Police: AGC returns investigation paper on minister Khairuddin for breaching Covid-19 quarantine, made several recommendations

Bukit Aman Criminal Investigation Department (CID) director Datuk Huzir Mohamed speaks during a press conference in Kuala Lumpur September 30, 2020. — Picture by Yusof Mat Isa
Bukit Aman Criminal Investigation Department (CID) director Datuk Huzir Mohamed speaks during a press conference in Kuala Lumpur September 30, 2020. — Picture by Yusof Mat Isa

KUALA LUMPUR, Sept 30 — The Attorney General Chambers (AGC) has returned the investigation paper (IP) to the police in regards to Plantation Industries and Commodities Minister Datuk Mohd Khairuddin Aman Razali’s alleged failure to comply with a mandatory home quarantine after returning from Turkey in July.

Federal Criminal Investigations Department director Commissioner Datuk Huzir Mohamed revealed today that the AGC had made several recommendations on the IP for the police to take further action.

“We have obtained the IP and there are several adjustments we are required to undertake.

“We believe we will complete the recommendations raised by the AGC at the soonest and we will submit the IP again to them,” he told reporters briefly at a press conference here.

Huzir, however, did not disclose the aforementioned recommendations issued by the AGC.

Khairuddin had visited Turkey between July 3 and 7, but was already back in Parliament on July 13.

On August 13, Khairuddin’s predecessor, Seputeh MP Teresa Kok, pointed out that the minister was already back in Parliament on July 13 despite only returning to Malaysia six days prior.

As a result, Mohd Khairuddin, who is also a PAS central committee member, was heavily criticised by many parties for failing to comply with the SOPs set by the authorities, in particular defying the quarantine instructions for returning Malaysians from abroad.

Subsequently, the Health Ministry said that it had issued a compound of RM1,000 to Mohd Khairuddin on August 7 for breaching the regulations. Mohd Khairuddin has settled the compound.

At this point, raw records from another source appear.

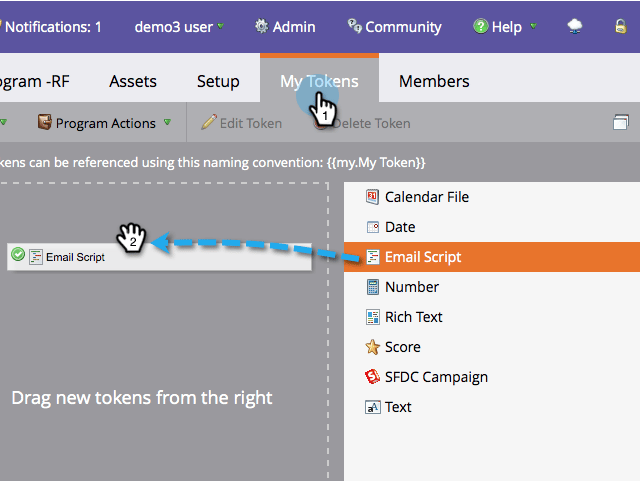Viewport: 641px width, 481px height.
Task: Click the restore window icon in toolbar
Action: (x=621, y=122)
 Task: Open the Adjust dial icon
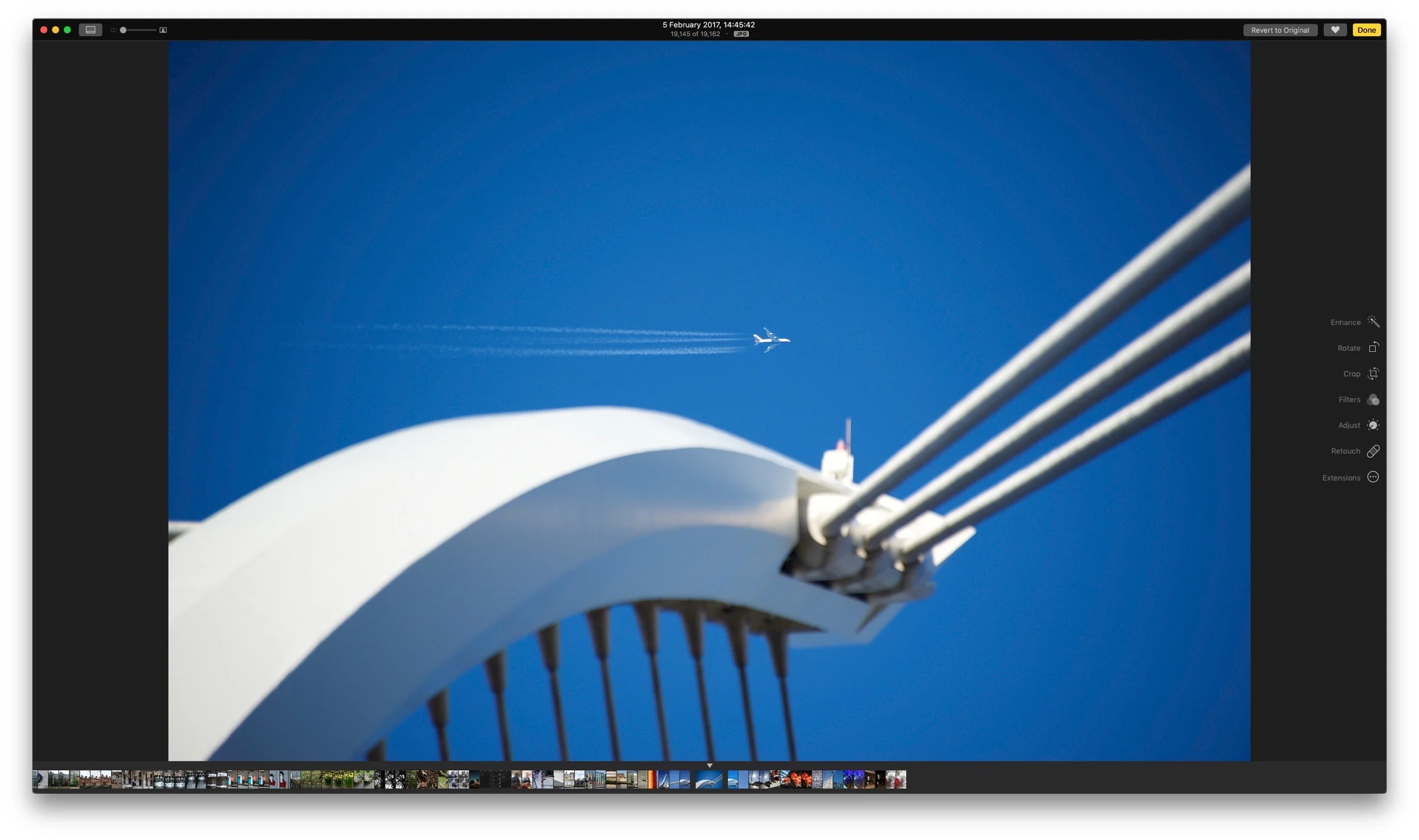pos(1373,425)
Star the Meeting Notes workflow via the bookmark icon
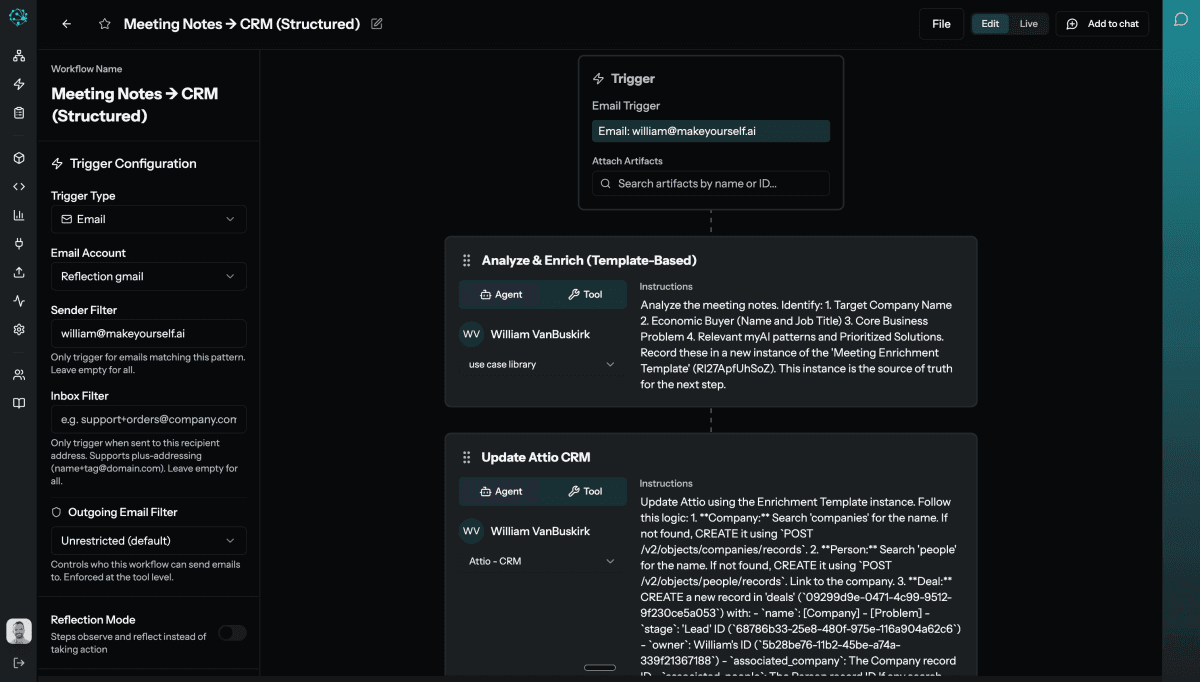 pyautogui.click(x=104, y=23)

Despite being fined RM1,000 over the incident, Khairuddin insisted he did nothing wrong by failing to observe the mandatory 14-day quarantine and described the matter as a procedural error.

Under the National Security Council’s SOP, all returnees are tested on arrival and those with negative results must then serve out their 14-day quarantine while those testing positive are sent to a hospital for further treatment.

A breach of this order is punishable under the Prevention and Control of Infectious Diseases Act 1988 by up to two years’ imprisonment, a fine, or both upon conviction.